Friday, July 11, 2014

I love Fort Payne and DeKalb County by John Dersham




Okay, so I am not from here and it took a good chunk of my life to get here. The truth is I had never visited the state of Alabama other than to pass through it until Eastman Kodak offered me a great promotion to become the General Manager of an Eastman Kodak division in Birmingham. By that time Kodak had moved my wife, kids and I several times including Nashville TN, Philadelphia PA and Hattiesburg MS. Kyle (my wife) and I had already lived a number of places in our lives prior to Kodak. For me, it included Mifflinburg PA, Cincinnati OH, New York City, Columbia MO and Nashville where my nearly 30 year career at Kodak began. For Kyle she was from Overland Park Kansas a suburb of Kansas City and had moved to Shelbyville IN near Indianapolis. Our journeys brought us together 37 years ago in Nashville via a mutual friend. So now, you might wonder what this history has to do with anything related to tourism which is my typical subject of my weekly column. The truth is it is all about tourism. Kyle and I moved to Fort Payne because while living in Birmingham-Hoover, we like many other people from the Birmingham area, became tourists visiting DeKalb County. Our kids were grown and had both moved to Nashville at that time. We started coming up here on weekends doing many of the exact same things our typical leisure tourist do; camping, hiking, visiting the parks, eating, shopping for art…and most of all relaxing and enjoying what we considered the most beautiful part of Alabama. It was quieter than the rush we had lived in most of our lives, less traffic, more scenery and it served as the ideal get-a-way for us.

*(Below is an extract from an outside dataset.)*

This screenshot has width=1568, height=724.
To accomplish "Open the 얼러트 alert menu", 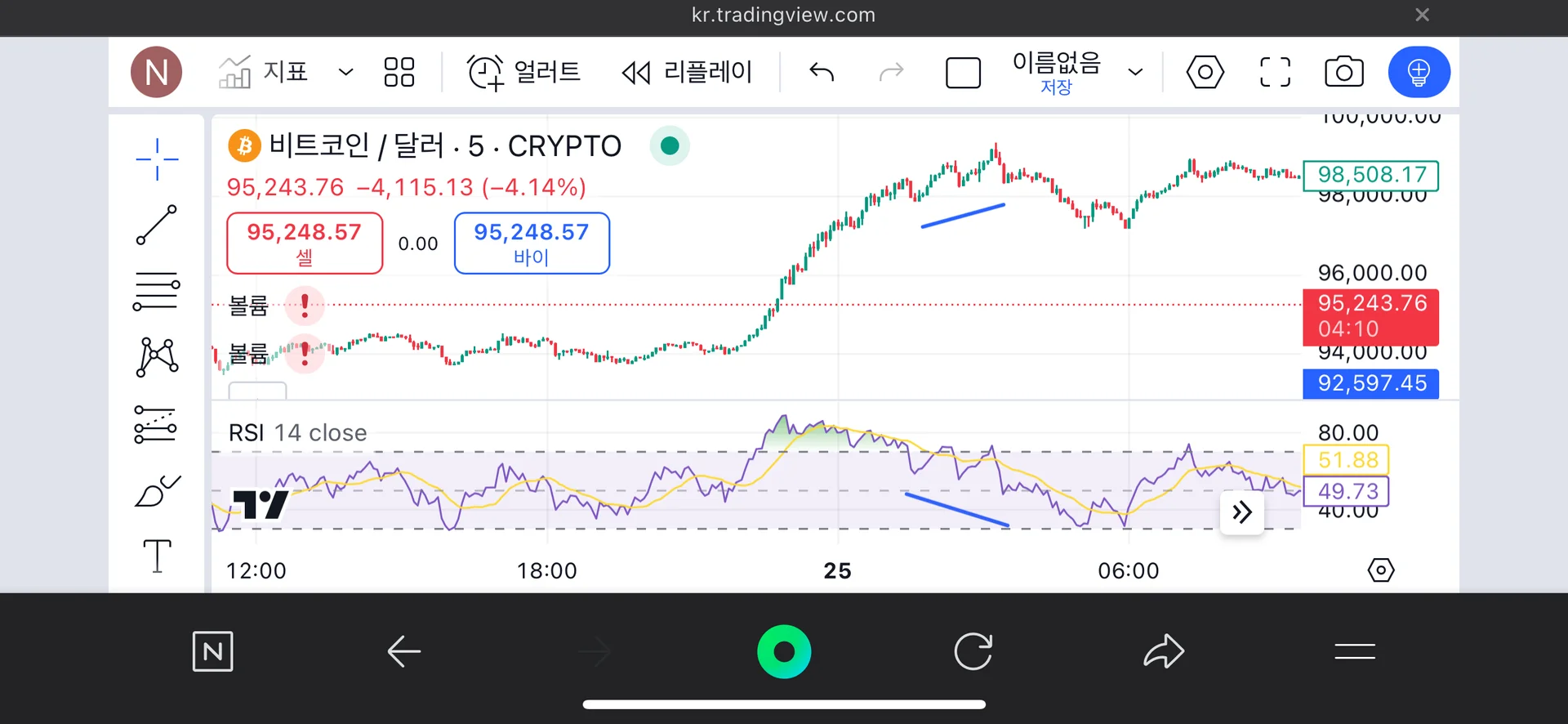I will point(523,72).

As time went on Kodak began the struggle to keep their 120 year business model alive. Even though Kodak invented Digital Photography they could not find a way to make it profitable. Film, processing, photographic paper and chemicals were where the profit was and it was declining quickly. The company started laying off employees and closing offices and divisions and that happened in Birmingham. I stayed with the company with a small office in Homewood. At that time I was responsible for much of the southeastern states in Kodak Retail Sales & Service and they did not care where we lived as long as it was in my region. We decided to sell our house in Hoover and move to PARADISE. Kyle loved horses and I loved land so we both wanted acreage.  Before you knew it we were living in DeKalb County and loving it.

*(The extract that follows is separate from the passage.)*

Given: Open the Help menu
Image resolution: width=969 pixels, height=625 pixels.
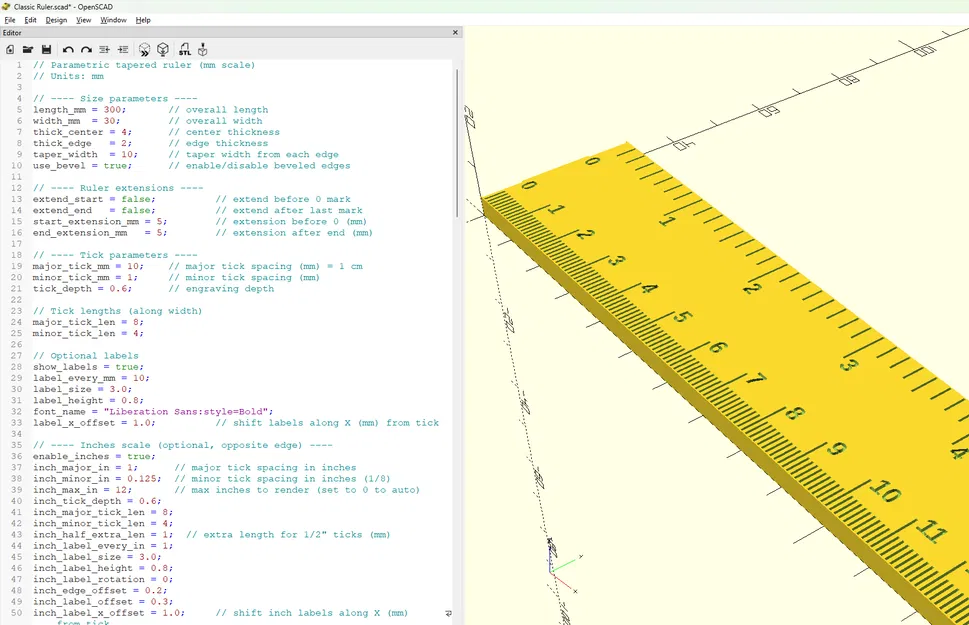Looking at the screenshot, I should pyautogui.click(x=143, y=20).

Tourists feel the same way about our area as I did as a tourist. We have become a location many people retire to or say they want to. Our visitors come back over and over because we are the exact weekend get-a-way they desire or we are their chosen vacation spot. Many of you have lived here all of your life and maybe you do not think about this area the way I do. My love for DeKalb comes via the choice of picking this as a place we wanted to live. Our prior moves were chosen by our parents or by Kodak. This was Kyle’s and my first move we have ever made in our marriage that was a destination we picked.